All of these female chroniclers describe the use of torture as a means of dehumanization. Six forms of physical and psychological torture are described: Random terror, sadistic roll calls, excremental assault, meaningless hard labor, and--of course--the ever-present threat of the gas chambers. Random terror is best described in the following passage from Grete Salus:

Plötzlich hörte ich eine Frauenstimme in einer fremden Sprache aufschrien wie in höchster Not--einige Male--. Dann ein Laufen, ein dumpfer Laut--Stille. Von irgendwo Schüsse. Ich hatte das Gefühl, so jetzt bin ich verrückt geworden. Das war ja gar nicht wahr, das war eine Halluzination. Produkt meiner gemarterten Nerven. [Suddenly I heard a woman's voice screaming in a foreign language that resonated with great fear--a number of times.

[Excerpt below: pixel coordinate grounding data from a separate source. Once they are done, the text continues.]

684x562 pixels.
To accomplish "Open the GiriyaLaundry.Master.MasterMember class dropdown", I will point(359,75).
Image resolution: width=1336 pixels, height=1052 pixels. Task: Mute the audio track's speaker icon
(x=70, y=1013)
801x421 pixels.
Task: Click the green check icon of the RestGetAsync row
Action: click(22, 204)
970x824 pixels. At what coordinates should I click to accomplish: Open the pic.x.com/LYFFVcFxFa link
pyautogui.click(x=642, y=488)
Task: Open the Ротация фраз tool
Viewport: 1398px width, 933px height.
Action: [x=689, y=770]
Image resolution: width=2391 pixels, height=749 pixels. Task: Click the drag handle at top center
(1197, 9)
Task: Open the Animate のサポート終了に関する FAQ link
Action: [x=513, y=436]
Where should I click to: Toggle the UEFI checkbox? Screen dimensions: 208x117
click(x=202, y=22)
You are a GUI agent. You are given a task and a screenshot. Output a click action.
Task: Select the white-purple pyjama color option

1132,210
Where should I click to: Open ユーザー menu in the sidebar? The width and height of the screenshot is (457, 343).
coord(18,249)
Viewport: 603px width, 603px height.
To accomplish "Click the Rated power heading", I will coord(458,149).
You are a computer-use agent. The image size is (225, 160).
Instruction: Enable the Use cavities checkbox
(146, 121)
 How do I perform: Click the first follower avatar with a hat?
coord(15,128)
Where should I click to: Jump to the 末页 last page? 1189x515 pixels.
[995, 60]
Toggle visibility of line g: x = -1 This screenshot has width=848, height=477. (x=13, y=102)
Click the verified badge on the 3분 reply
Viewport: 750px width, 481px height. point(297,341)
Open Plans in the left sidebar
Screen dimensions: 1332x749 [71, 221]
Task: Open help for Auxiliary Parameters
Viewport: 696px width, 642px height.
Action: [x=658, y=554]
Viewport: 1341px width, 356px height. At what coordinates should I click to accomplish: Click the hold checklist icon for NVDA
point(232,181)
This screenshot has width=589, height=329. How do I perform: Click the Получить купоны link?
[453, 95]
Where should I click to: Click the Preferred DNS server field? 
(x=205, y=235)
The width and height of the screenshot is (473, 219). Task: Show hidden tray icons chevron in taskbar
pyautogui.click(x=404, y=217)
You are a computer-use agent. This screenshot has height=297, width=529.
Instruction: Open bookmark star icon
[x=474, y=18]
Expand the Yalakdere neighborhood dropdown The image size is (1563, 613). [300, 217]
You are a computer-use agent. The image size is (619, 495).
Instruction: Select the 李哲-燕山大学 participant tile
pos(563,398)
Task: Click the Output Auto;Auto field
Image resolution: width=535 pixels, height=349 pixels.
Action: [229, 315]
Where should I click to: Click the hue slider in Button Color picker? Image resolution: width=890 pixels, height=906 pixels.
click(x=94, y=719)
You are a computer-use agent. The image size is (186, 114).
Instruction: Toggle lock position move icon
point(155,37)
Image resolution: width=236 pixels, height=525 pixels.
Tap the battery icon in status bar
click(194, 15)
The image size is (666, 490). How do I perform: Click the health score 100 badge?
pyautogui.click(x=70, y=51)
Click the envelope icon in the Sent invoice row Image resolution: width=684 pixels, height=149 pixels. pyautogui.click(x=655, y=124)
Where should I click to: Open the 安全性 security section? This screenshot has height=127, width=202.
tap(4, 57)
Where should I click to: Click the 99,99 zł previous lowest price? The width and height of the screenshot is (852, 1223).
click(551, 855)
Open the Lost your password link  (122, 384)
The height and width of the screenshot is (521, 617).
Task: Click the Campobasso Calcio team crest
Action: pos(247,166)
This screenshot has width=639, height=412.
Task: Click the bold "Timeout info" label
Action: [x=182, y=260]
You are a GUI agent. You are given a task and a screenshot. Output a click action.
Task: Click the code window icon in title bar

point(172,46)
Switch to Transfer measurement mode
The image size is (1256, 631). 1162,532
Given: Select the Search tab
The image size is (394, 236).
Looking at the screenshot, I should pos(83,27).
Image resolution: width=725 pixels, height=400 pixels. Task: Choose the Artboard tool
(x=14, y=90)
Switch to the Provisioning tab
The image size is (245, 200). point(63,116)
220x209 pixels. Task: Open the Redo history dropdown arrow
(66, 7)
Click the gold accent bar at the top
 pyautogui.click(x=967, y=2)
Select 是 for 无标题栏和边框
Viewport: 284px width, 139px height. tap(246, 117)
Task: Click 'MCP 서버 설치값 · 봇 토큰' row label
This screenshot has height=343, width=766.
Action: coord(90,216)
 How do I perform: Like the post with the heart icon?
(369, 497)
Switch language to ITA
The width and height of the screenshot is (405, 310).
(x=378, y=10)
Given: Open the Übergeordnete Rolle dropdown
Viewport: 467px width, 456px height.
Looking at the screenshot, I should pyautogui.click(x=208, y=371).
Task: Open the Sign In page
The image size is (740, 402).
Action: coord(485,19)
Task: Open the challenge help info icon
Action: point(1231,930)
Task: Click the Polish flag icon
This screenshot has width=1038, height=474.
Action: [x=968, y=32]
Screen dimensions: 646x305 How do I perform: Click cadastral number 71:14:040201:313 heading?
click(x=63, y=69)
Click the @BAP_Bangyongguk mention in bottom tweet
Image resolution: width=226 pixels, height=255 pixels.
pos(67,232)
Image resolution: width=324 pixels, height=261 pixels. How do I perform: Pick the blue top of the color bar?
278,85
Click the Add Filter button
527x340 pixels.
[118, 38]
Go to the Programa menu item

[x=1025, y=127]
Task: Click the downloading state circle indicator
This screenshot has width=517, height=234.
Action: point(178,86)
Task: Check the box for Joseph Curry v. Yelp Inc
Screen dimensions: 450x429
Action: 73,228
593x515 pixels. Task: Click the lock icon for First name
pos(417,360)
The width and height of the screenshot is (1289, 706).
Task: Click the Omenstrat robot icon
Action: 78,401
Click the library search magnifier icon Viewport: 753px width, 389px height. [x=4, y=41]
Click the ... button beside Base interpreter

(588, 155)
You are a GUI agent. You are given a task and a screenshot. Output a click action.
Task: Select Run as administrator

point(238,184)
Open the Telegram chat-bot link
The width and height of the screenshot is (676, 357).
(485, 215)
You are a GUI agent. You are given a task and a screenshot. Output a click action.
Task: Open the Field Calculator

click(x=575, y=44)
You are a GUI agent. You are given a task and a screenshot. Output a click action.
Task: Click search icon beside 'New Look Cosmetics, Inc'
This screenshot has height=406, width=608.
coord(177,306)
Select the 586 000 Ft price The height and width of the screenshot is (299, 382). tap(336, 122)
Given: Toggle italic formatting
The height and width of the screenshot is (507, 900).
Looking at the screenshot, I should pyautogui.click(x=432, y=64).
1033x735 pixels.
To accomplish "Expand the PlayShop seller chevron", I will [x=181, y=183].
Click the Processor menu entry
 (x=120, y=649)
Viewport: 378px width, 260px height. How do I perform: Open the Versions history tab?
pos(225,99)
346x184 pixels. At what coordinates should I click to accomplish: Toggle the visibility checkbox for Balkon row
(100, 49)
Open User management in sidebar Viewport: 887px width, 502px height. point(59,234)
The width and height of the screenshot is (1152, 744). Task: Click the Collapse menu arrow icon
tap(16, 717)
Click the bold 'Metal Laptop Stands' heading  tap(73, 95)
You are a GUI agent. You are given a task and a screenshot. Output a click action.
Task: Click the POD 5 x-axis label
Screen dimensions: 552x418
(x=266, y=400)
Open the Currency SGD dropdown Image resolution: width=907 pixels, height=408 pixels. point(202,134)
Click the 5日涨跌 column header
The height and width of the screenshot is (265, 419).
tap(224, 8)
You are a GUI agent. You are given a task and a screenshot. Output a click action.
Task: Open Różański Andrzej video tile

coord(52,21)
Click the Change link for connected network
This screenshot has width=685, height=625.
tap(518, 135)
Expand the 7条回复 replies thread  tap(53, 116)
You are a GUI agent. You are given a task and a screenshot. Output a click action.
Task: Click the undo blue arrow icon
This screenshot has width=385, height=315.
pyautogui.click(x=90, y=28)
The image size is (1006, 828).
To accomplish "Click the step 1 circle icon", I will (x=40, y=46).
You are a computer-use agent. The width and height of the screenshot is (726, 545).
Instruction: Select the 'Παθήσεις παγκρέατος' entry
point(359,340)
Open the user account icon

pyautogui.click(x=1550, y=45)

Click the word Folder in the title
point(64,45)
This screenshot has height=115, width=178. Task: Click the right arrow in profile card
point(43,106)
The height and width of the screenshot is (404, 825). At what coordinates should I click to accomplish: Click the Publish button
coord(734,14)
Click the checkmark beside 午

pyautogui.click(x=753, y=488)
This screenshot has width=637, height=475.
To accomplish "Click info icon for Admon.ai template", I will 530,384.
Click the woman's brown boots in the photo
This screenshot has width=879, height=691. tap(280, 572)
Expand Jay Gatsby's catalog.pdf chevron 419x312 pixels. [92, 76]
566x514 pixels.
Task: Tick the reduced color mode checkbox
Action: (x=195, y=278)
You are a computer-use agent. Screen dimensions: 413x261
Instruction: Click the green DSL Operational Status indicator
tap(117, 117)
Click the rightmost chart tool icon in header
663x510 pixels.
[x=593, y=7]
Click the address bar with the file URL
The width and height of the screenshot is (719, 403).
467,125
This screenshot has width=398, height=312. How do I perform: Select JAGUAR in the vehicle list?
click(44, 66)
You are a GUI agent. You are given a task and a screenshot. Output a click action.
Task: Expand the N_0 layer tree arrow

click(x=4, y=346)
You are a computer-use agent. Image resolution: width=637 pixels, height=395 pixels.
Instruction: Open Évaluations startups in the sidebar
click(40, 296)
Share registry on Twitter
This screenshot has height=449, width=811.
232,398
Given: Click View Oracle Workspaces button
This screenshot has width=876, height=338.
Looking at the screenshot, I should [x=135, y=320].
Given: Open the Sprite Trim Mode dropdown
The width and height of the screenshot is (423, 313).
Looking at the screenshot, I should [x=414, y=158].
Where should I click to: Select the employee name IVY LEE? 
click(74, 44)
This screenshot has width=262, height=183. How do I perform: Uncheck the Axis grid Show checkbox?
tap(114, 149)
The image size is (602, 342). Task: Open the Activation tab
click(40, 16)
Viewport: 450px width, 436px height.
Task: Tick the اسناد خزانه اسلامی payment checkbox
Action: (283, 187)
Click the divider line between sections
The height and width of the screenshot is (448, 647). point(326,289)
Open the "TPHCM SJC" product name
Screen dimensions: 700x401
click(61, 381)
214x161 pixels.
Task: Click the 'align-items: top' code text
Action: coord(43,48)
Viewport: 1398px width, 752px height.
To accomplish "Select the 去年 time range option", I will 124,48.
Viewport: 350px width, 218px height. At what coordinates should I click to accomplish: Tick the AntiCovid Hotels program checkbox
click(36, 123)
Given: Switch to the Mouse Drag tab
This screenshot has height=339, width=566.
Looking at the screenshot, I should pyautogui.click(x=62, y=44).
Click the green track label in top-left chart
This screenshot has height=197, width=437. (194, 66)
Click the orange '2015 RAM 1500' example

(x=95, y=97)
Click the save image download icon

Then there was a running, a muted sound, and then--silence. From somewhere there was the sound of shooting. I had the feeling as if I had gone crazy. That could not be true, I thought, that was a hallucination. The product of my agonized nerves.]14

Random acts of cruelty on the part of the Nazis were intended to afflict not only the immediate victims but were a technique to terrorize everybody in the vicinity and to create a tortuous effect on the bystanders who felt they could be next. The innocent bystanders were confronted with a mesmerizingly harsh reality that they did not want to accept because it threatened their psychological well-being and their ability to maintain the will to live.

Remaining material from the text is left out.